The HKEx has issued Guidance on Disclosures in Listing Documents and Continuing Obligations under Chapter 37 which provides specific guidance on what should be disclosed in listing documents in relation to the features which make debt securities “complex products” under the SFC’s guidance on non-complex and complex products. It sets out specific guidance on the disclosures that would be expected for:
perpetual bonds and bonds with variable or deferred payment terms;
bonds with extendable maturity dates;
convertible and exchangeable bonds;
bonds with contingent write down or loss absorption features;
bonds with multiple credit support providers or structures; and
other types of complex debt securities.
General disclosure guidance is also provided which notes that disclosure should be commensurate with intended investors’ expectations, particularly where the intended investors include high net worth individuals. Generally, the key disclosures that should be included for professional investors include:
a summary of the key terms and conditions of the Chapter 37 debt issue;
financial information of the “obligors” which may include, without limitation, the issuer, a guarantor, a keepwell provider and/or a liquidity facility provider or provider of an equity interest or asset purchase undertaking or similar credit support, a provider of a letter of comfort, standby letter of credit or of similar credit support; and
risk factors relating to the obligors, their business and the debt issue. The risks may include any structural or other risks associated with the debt issue (particularly a complex bond) such as subordination, security and credit support such as keepwell agreements, guarantees (particularly upstream guarantees from the issuer’s subsidiary companies) and equity interest purchase undertakings and the applicability of bail-in requirements.
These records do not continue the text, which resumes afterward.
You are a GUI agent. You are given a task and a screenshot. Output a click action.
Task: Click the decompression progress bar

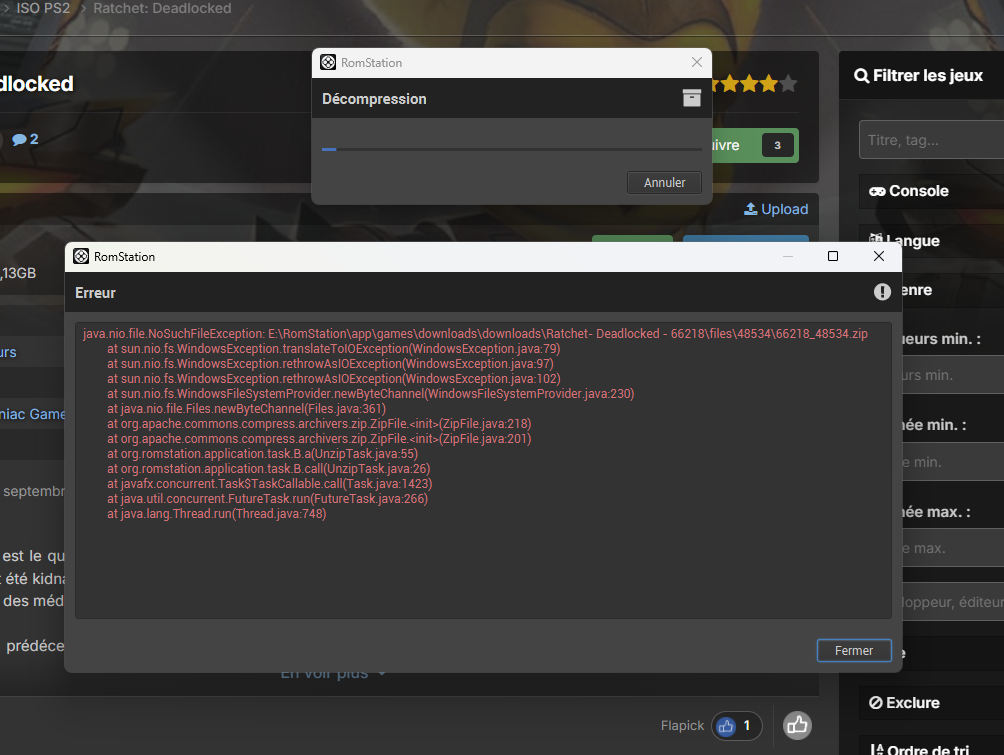click(x=511, y=149)
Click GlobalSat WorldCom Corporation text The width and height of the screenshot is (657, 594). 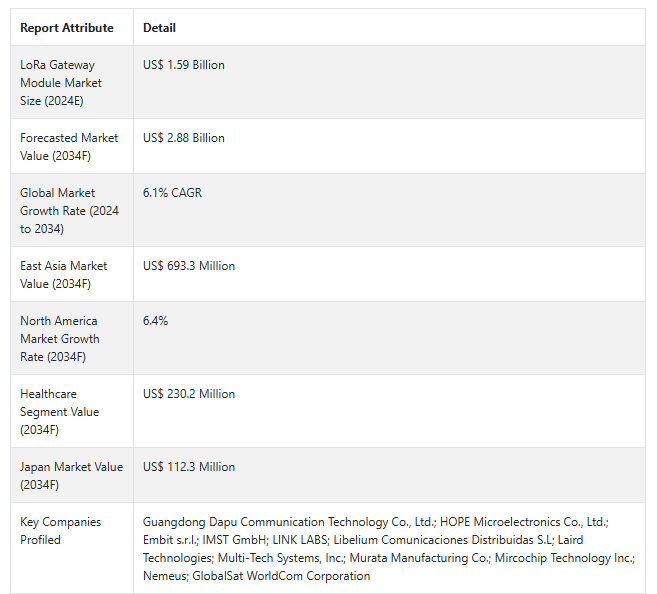pos(281,576)
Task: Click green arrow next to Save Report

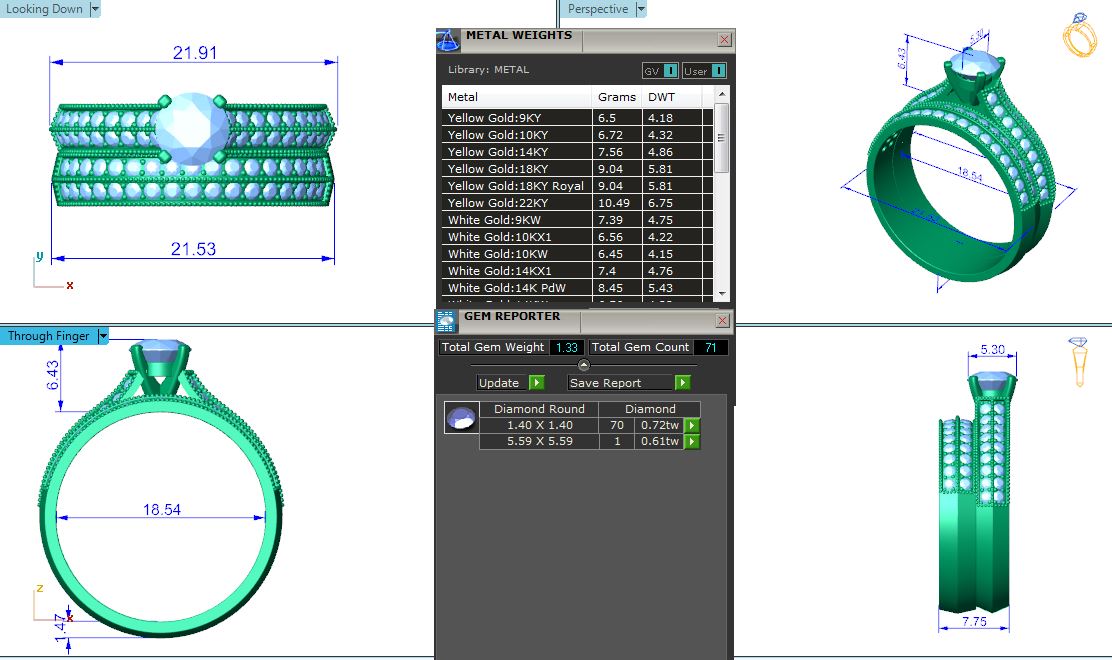Action: click(682, 383)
Issuers should also consider disclosing the risks that modifications or waivers made in relation to the debt or related documentation by the trustee or bondholders may present to the interests of the minority holders of the bonds and that the recourse available to minority holders in those circumstances may be limited;
the bond’s terms and conditions;
a description of the use of proceeds of the issue;
business disclosure with respect to the obligors. The extent of disclosure will vary according to the role of the particular obligor, e.g. more information should be provided on an obligor who has a fundamental role in ensuring repayment of the debt;
a summary of the key tax consequences of dealing in the bonds;
any restrictions on the subscription and sale of the bonds; and
- any other material information necessary to enable investors to make an informed investment decision in relation to the bonds.
Where the issuer is a State corporation, consideration should be given to prominently disclosing the level of financial support that the issuer may receive from the State. Where the issuer will not receive financial support from the State, the risk factor disclosure should state that the repayment obligation is the sole obligation of the issuer and make clear that State ownership or control of the issuer does not necessarily provide any assurance as to the financial condition of the issuer. State corporations should consider disclosing their relationship with the government, including the nature and level of governmental ownership and control of the issuer.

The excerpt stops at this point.